Taking personal responsibility for investing your money can be a daunting task. But we at The Motley Fool believe that it is both attainable and important. Not only can individuals often do better than the "professionals," but when you take ownership, you begin to pay more attention to the little things of your financial life that can add up over time.

Follow a few simple steps, and you too can take the rudder of your own financial destiny. You need to get real, get it together, and get going.

Get real
You need to invest
For most people, investing in the stock market is the most accessible means of building their wealth. That's not to say that there aren't other ways -- real estate, a side business run out of the home, and so on -- but the stock market is accessible to everyone.

If you want to have more money in 10 years, you need to invest. If you want to pay for your children's education, you need to invest. If you want a comfortable retirement or the dream of financial freedom, or both, you need to invest. In other words, if you're not already exceedingly wealthy, you need to invest.

You're smart enough
A lot of people shy away from investing because they think it is some sort of twisted alchemy that requires an exceptional level of expertise. The fact is, though, that for all of the Ivy League degrees on Wall Street, plenty of regular folks with regular educations routinely beat the performance of fund managers.

In one sense, amateurs may actually have some modest advantages. They don't have bosses judging them on a quarter-by-quarter basis and they don't have to unlearn all of the theoretical nonsense that many university finance programs teach.
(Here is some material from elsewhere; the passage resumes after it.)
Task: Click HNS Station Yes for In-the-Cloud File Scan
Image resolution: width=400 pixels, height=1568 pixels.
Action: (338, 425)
The fact of the matter is this: If you have a high school education and a reasonable amount of self-discipline, patience, and self-confidence, you have all the mental capabilities that you need to do well in the stock market. In other words, you don't have to be a rocket scientist to analyze Sirius (NASDAQ:SIRI), a software engineer to examine Microsoft (NASDAQ:MSFT), an insurance expert to appreciate Berkshire Hathaway (NYSE:BRK), or a doctor to understand Pfizer (NYSE:PFE).

You won't lose everything
While it seems as though many families have an apocryphal story of a misguided family member who managed to go bust in the markets, that's actually pretty tough to do. When you pay 100% cash for a stock, the worst you can do is end up with nothing to show for it -- and the fact is, very few stocks go all the way to zero without giving investors plenty of time to bail out.

So unless you dive into riskier activities like margin investing, reckless shorting (i.e., without stops), or writing naked options, it's pretty tough to zero out your wealth in the stock market.

You won't become super-wealthy
It's also critically important to understand that equity investing likely won't make you spectacularly wealthy. If you want to be comfortably well-off, the stock market can help. If you want to be super-wealthy, you'd better get to work on the next Harry Potter.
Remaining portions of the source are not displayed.